Going from the line that contains "Instruction: Click the Send by Email button" through the last line of the records, set down each line again exactly, both included, with pictures left out.

(Data extracted from a collection)
>>

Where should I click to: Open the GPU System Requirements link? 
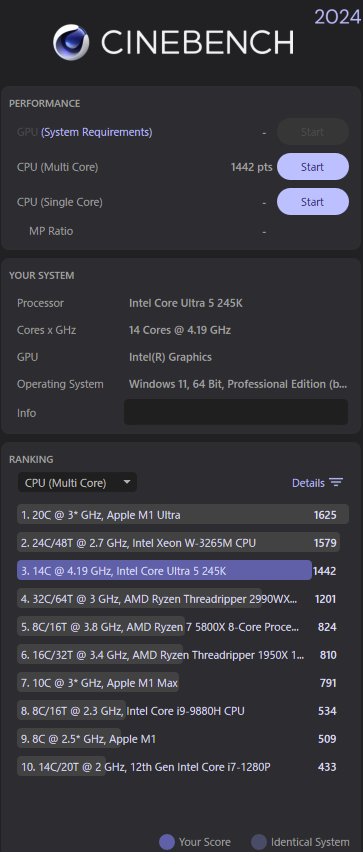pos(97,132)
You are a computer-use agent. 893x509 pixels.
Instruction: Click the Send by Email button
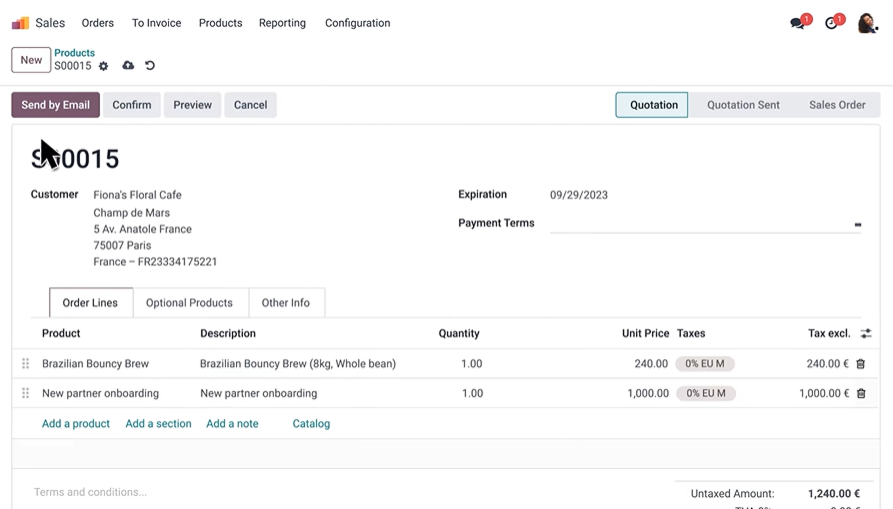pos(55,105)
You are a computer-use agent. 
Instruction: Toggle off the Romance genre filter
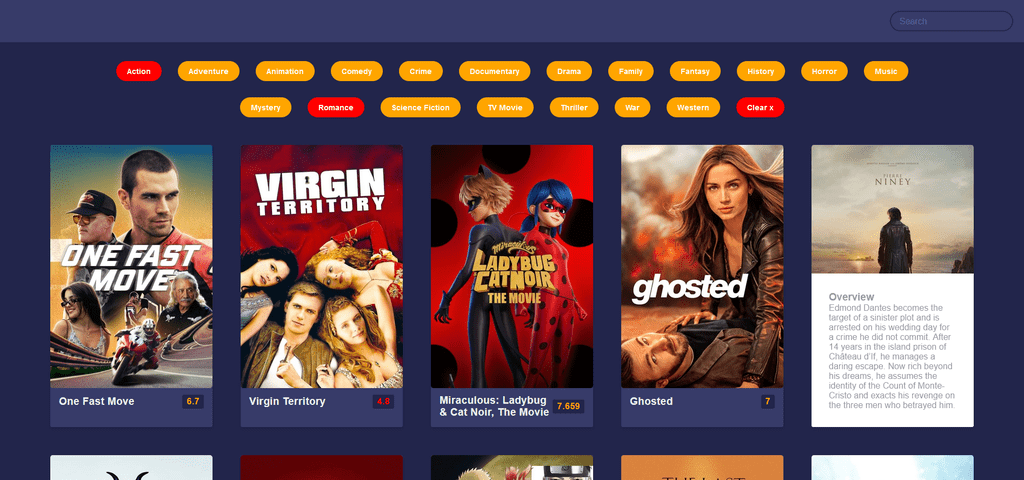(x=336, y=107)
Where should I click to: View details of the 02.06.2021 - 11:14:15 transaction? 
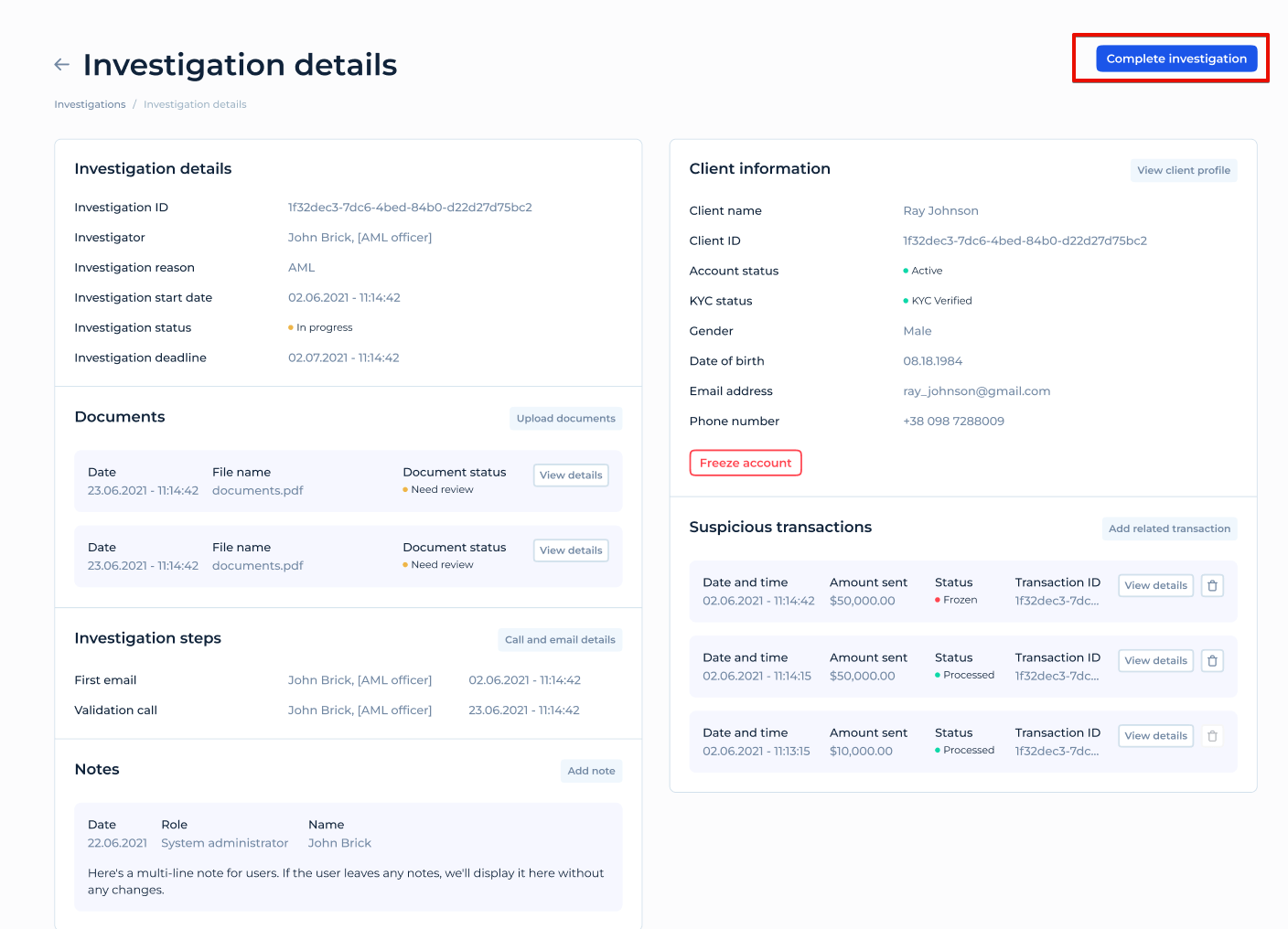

<<

■ **TASK RESPONSE**:
Instruction: Click the Send by Email button
pos(55,105)
You are a computer-use agent. 
Instruction: Toggle off the Romance genre filter
(x=336, y=107)
Where should I click to: View details of the 02.06.2021 - 11:14:15 transaction? 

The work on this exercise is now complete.